- WHAT TO WORK ON: Can you output every one of the lines below word for word, leaving the pictures out?

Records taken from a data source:
● ● ● ●

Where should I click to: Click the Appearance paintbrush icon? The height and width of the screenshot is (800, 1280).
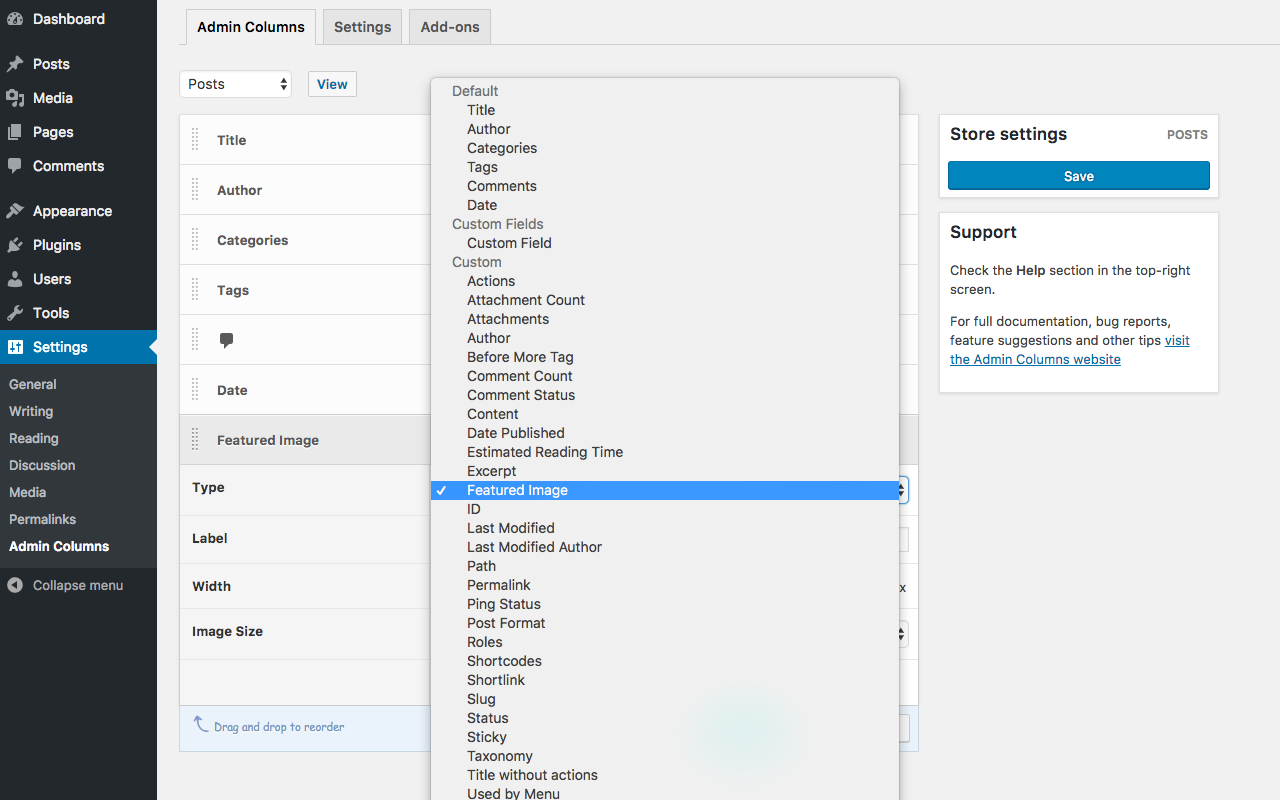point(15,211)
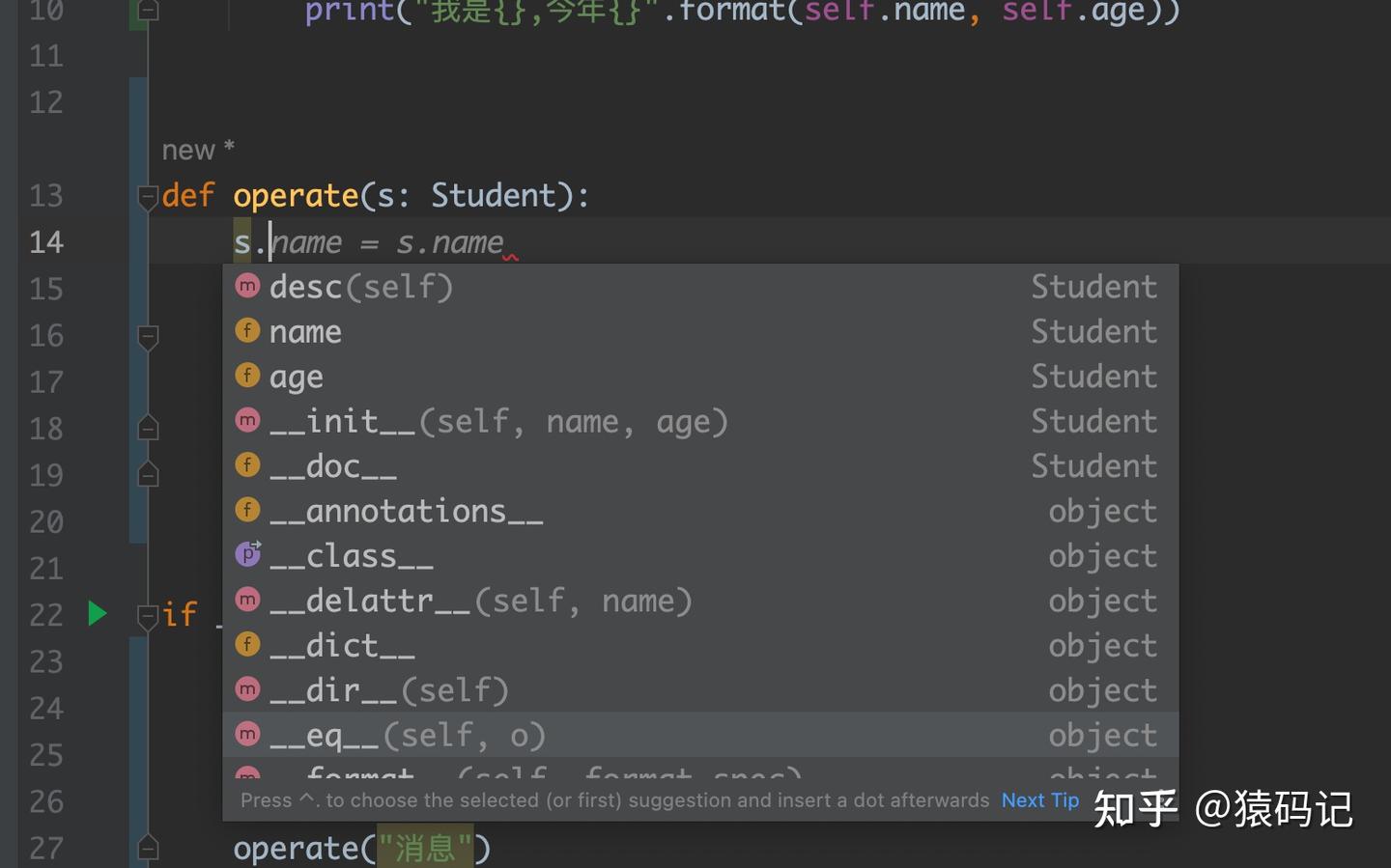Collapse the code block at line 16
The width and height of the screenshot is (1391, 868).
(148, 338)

● ● ● ●

- TASK ANSWER:
Where should I click to: Click the Appearance paintbrush icon? The height and width of the screenshot is (800, 1280).
point(15,211)
Collapse the code block at line 16
The width and height of the screenshot is (1391, 868).
(148, 338)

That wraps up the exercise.